Explicitly Nonlinear Dynamic Functional Network Connectivity In Resting-State fMRI Data

Abstract

ABSTRACTMost dynamic functional connectivity in fMRI data is focused on linear correlations, and to our knowledge, no study has studied whole brain explicitly nonlinear dynamic relationships within the data. While some approaches have attempted to study overall connectivity more generally using flexible models, we are particularly interested in whether the non-linear relationships, above and beyond linear, are capturing unique information. This study thus proposes an approach to assess the explicitly nonlinear dynamic functional network connectivity derived from the relationship among independent component analysis time courses. Linear relationships were removed at each time point to evaluate, typically ignored, explicitly nonlinear dFNC using normalized mutual information.
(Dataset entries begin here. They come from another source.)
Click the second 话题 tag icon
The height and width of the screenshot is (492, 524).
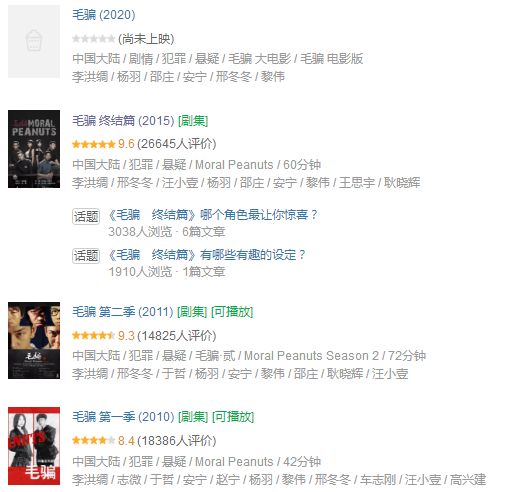(86, 256)
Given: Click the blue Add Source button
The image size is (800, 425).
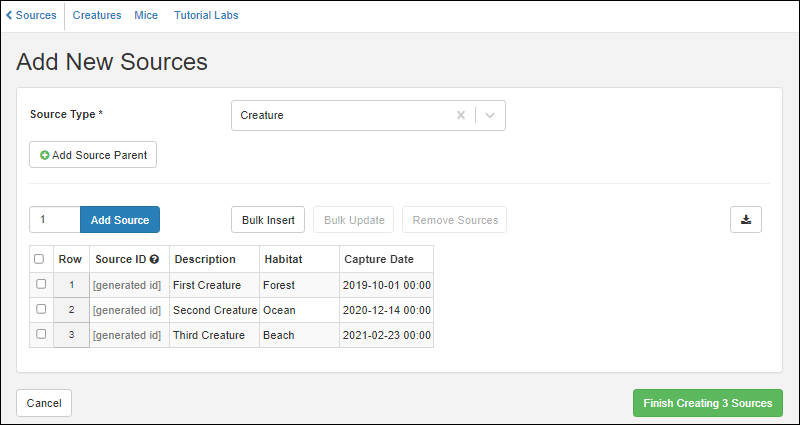Looking at the screenshot, I should (120, 220).

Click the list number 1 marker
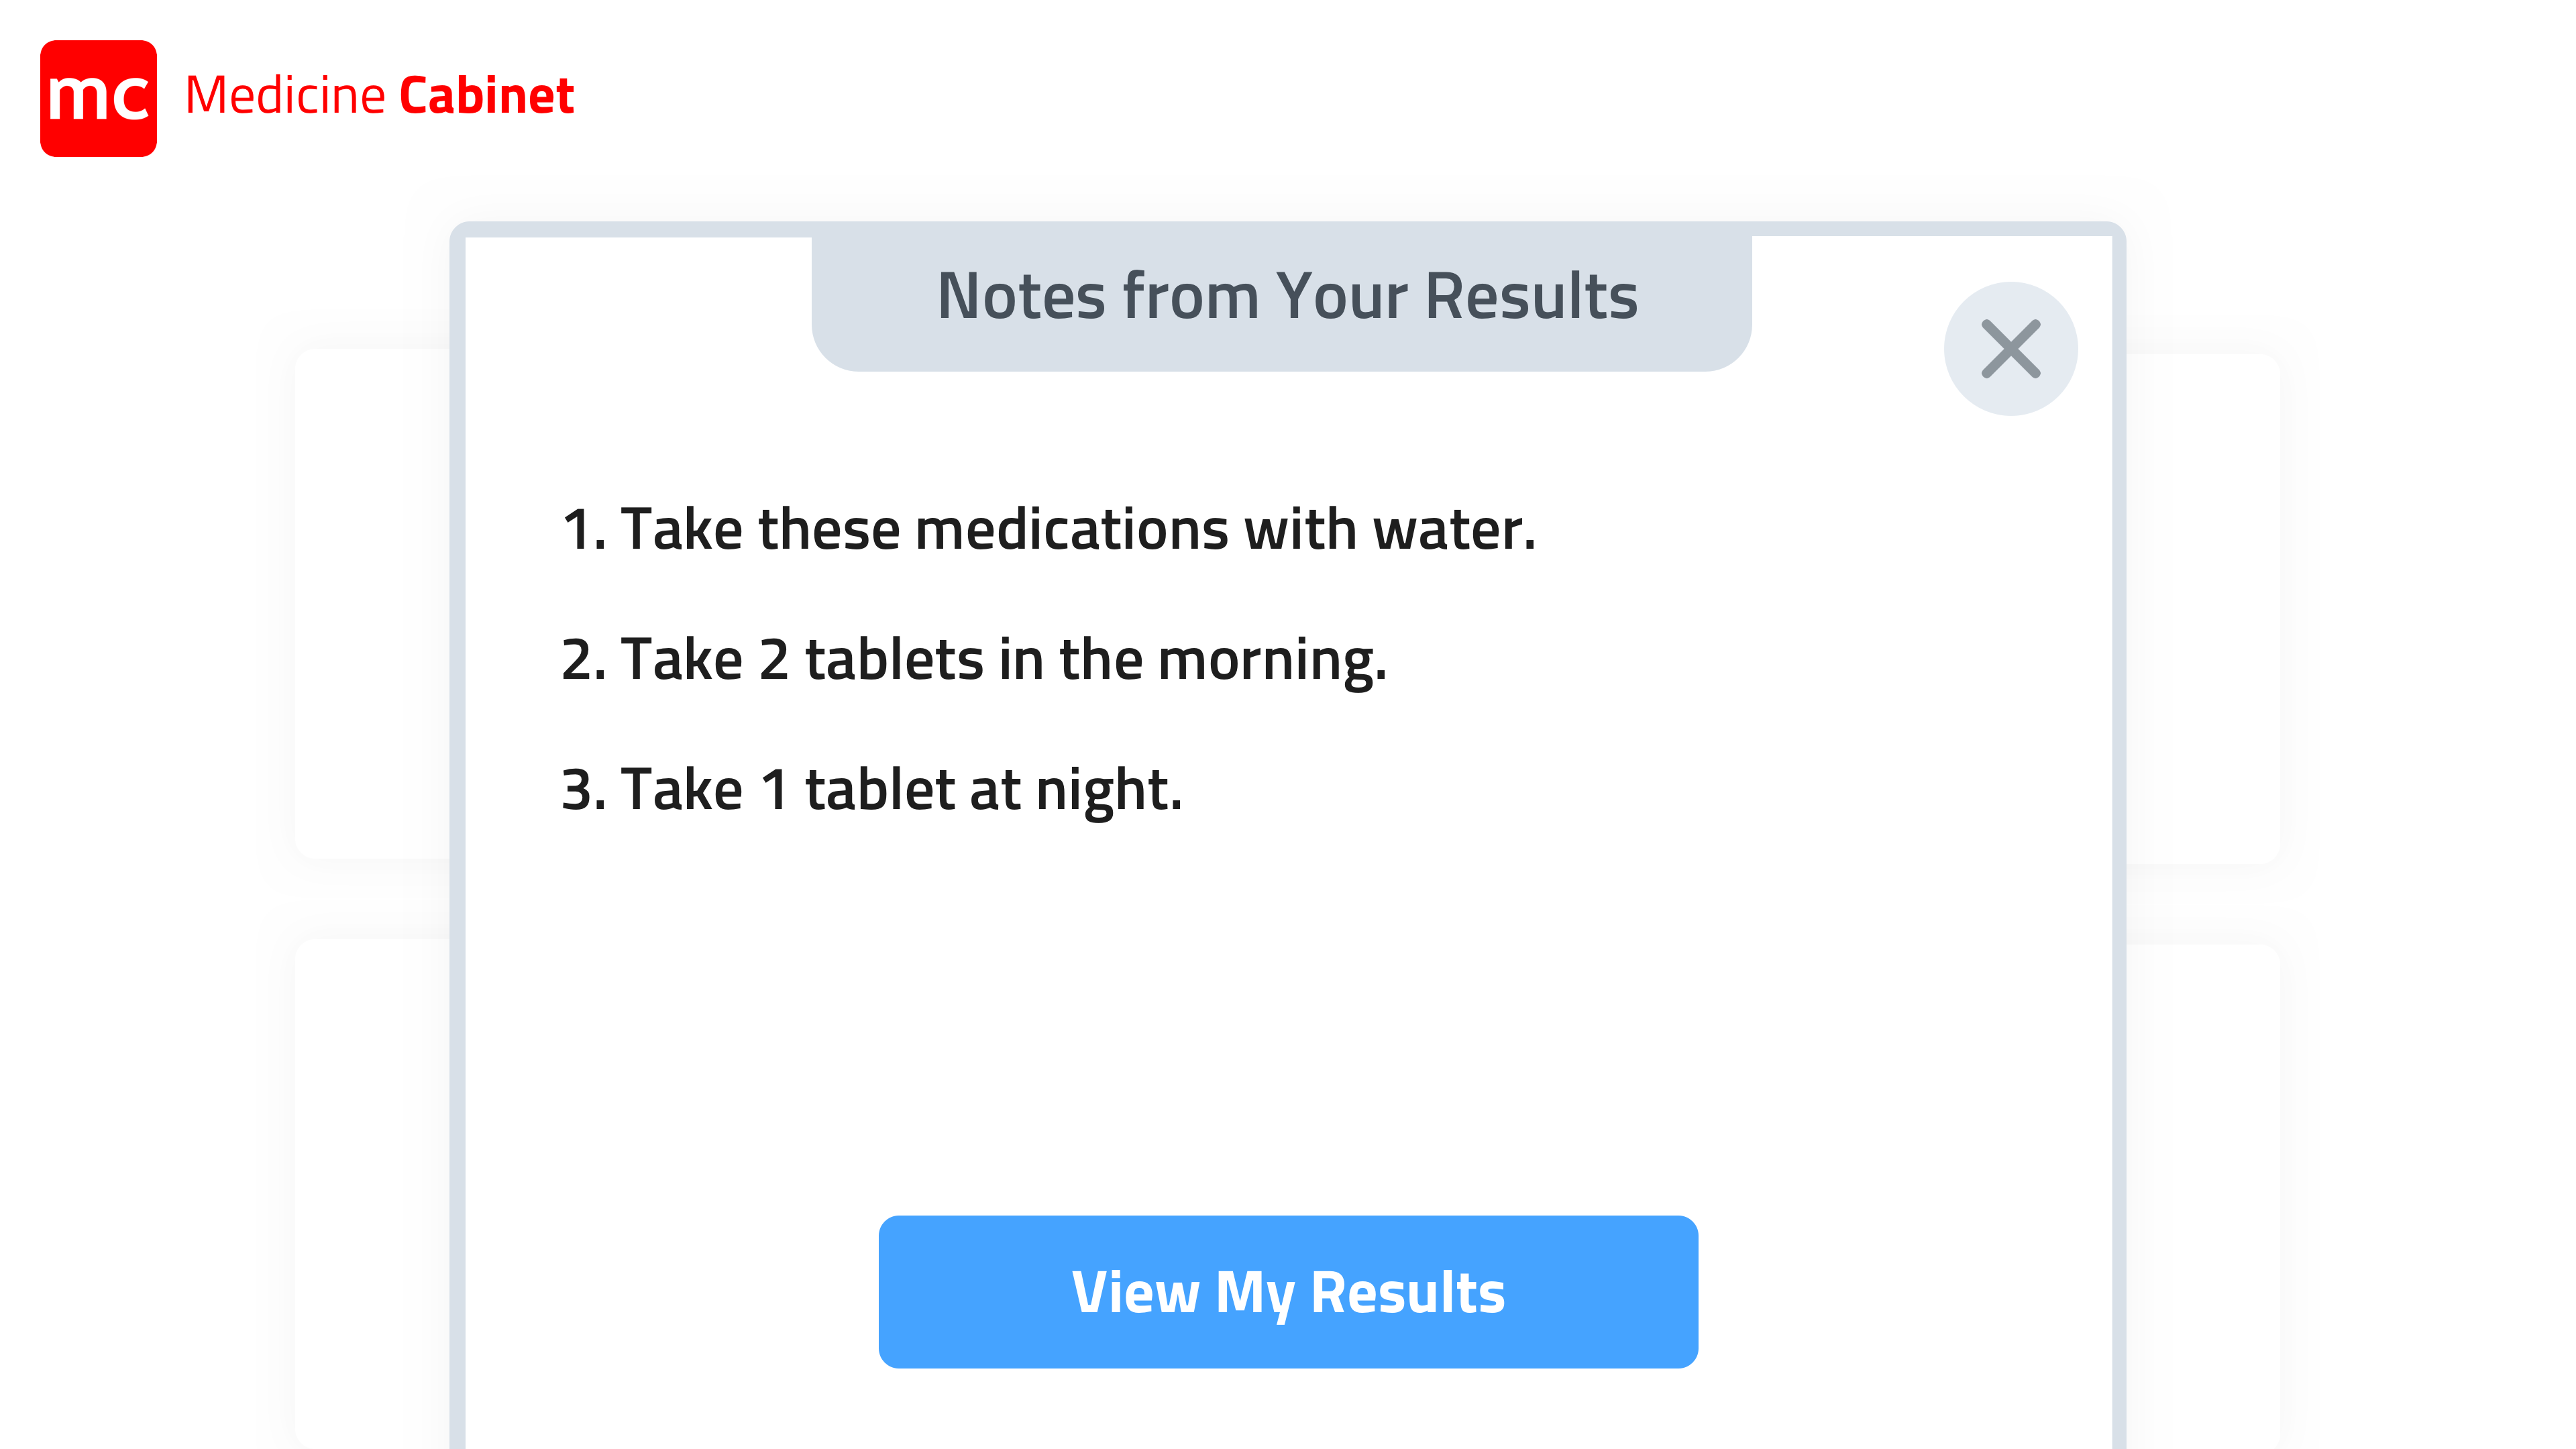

Simulations showed the proposed method accurately estimated NMI over time, even within relatively short windows of data. Results on fMRI data included 151 schizophrenia patients, and 163 healthy controls showed three unique, highly structured, mostly long-range, functional states that also showed significant group differences. This analysis identifies a higher level of explicitly nonlinear dependencies in transient connectivity within the visual network in healthy controls compared to schizophrenia patients. In particular, nonlinear relationships tend to be more widespread than linear ones. We also find highly significant differences in the relative co-occurrence of linear and explicitly nonlinear states in HC and SZ, suggesting these may be an important aspect of the disorder. Overall, this work suggests that quantifying nonlinear dependencies of dynamic functional connectivity may provide a complementary and potentially valuable tool for studying brain function by exposing relevant variation that is typically ignored.